Attributed to Andrea Schiavone by Faulkner (see under Literature, 1845), and considered by Gustav Glück to be possibly by Sir Anthony van Dyck after Titian (1929), the painting was first identified as a work by Ricci by Otto Benesch (1939), a view subsequently endorsed by Ellis Waterhouse (1948), who believed it to be by Ricci after a Titian design (information recorded in the manuscript inventory of the Devonshire collection at Chatsworth).

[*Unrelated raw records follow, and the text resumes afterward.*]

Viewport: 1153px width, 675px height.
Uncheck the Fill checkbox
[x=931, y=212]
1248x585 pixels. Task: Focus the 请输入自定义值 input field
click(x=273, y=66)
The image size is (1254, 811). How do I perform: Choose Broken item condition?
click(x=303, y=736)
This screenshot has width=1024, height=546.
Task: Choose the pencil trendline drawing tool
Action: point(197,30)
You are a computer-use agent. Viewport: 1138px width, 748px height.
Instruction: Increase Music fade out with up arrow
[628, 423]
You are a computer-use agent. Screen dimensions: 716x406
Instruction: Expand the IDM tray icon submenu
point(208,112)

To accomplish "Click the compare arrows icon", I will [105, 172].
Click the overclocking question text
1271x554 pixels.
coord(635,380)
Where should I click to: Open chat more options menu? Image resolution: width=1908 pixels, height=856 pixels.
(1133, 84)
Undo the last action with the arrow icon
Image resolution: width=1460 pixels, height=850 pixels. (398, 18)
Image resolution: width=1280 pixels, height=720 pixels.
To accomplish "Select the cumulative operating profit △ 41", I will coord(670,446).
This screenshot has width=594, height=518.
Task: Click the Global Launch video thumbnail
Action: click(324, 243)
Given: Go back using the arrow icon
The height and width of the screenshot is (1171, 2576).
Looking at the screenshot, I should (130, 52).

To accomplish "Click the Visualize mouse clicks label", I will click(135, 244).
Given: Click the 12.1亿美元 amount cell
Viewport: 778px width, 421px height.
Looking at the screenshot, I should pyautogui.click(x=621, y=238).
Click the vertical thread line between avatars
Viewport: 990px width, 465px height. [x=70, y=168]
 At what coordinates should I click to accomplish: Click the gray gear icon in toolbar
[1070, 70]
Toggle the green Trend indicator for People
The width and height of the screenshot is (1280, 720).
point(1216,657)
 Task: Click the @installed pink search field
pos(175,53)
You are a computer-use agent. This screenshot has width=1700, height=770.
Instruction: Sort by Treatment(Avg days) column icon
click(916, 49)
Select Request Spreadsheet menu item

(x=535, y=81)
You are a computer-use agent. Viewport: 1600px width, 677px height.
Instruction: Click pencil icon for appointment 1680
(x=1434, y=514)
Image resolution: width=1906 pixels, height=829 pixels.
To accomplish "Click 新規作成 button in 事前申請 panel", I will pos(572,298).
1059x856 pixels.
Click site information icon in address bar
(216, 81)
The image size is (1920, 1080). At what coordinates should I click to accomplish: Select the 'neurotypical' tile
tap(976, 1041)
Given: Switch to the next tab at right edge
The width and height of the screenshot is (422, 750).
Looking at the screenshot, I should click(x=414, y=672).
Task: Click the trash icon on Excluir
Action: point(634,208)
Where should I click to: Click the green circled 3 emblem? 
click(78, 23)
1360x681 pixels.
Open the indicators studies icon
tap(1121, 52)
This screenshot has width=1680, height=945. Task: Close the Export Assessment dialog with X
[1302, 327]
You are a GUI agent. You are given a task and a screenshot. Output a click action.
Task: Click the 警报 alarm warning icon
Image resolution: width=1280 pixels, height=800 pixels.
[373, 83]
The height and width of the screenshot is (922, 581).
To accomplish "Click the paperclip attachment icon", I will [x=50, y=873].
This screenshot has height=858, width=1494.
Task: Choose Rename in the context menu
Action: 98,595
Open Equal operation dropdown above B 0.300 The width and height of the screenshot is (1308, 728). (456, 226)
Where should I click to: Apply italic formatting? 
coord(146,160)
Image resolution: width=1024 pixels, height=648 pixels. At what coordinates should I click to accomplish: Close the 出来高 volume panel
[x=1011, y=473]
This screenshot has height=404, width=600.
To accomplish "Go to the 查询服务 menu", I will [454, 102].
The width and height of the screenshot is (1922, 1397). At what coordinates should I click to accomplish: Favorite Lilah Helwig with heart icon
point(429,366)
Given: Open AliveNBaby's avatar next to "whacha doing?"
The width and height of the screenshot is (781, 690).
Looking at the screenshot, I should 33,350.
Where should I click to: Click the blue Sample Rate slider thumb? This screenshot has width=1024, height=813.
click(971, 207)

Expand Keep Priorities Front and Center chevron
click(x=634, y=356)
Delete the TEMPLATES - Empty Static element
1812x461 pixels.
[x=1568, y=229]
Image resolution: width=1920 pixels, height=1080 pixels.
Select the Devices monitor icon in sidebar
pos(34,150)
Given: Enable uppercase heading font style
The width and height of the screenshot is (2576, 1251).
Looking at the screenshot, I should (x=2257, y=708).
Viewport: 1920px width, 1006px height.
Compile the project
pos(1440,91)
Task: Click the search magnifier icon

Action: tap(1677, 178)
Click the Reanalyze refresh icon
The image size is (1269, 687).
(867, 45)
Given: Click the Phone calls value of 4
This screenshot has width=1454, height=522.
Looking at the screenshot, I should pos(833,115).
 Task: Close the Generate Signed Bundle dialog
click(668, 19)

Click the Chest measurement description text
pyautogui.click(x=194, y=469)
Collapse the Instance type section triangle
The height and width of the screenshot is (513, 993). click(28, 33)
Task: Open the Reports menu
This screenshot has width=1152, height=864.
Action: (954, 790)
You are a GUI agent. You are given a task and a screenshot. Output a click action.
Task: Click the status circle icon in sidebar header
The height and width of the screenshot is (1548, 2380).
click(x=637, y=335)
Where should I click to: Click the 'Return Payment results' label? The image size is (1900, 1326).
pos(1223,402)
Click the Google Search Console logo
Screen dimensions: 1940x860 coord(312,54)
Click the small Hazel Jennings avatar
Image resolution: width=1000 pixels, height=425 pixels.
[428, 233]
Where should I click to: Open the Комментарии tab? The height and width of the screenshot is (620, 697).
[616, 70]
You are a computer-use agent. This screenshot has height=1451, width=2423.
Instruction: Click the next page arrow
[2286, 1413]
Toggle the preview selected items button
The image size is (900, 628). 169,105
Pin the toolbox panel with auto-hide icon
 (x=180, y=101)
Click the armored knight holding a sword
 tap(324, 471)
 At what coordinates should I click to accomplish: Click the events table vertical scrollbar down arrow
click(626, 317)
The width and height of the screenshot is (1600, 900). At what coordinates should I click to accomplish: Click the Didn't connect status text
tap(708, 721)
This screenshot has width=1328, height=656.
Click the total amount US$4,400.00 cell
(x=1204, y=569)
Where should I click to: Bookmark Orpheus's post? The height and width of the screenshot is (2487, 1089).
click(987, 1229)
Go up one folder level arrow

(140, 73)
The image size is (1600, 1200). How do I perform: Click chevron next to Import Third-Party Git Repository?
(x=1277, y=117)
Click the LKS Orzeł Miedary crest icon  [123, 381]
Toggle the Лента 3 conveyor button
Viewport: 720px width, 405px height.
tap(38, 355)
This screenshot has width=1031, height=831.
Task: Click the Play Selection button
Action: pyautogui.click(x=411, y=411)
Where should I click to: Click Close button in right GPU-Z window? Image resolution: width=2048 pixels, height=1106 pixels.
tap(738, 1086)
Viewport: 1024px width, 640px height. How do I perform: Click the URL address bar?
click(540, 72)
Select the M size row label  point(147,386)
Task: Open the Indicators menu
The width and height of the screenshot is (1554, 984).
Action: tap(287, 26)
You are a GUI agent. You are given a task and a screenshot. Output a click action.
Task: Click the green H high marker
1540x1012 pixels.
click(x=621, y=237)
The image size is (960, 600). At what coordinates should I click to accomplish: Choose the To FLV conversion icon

This intimate scene depicting The Holy Family with the Infant Saint John the Baptist in a Landscape was tentatively identified by Daniels as The Rest on the Flight into Egypt but, given that the Christ Child is older and the Baptist is also present, it might represent what is often called 'The Return from Egypt'. The painting is quintessentially Venetian in character and Ricci has had particular recourse to Titian's pastoral religious scenes. Not only is the composition, setting and iconography very Titian-like but so is the rounded facial type of the Madonna: compare, for example, that in Titian's Madonna and Child with Saint Catherine and the Infant Baptist of circa 1530 in the National Gallery, London.1
The painting's indebtedness to Titian may have been at the behest of the patron who commissioned the work and this, together with the fact that it is in a fine English 18th-century carved and gilt wood frame, lends support to the hypothesis that the picture was executed for an English patron. Whether it was Lord Burlington who commissioned the painting – the second Christie's sale catalogue claims as much – must remain an open question. In any event it is recorded as hanging in the East Saloon at Chiswick House by 1845, and in the West Ante Room in 1863. It was probably removed from there in 1892 and is recorded at Chatsworth in 1933. By 1939 The Holy Family was hanging on the walls of the Red Velvet Room, which must have suited the warm tones of the painting particularly well.
A reduced replica, on paper, attributed to Joseph Goupy by Daniels, is in a private collection, Milan.
1. See H. Wethey, The Paintings of Titian, vol. I, The Religious Paintings, London 1969, fig. 35.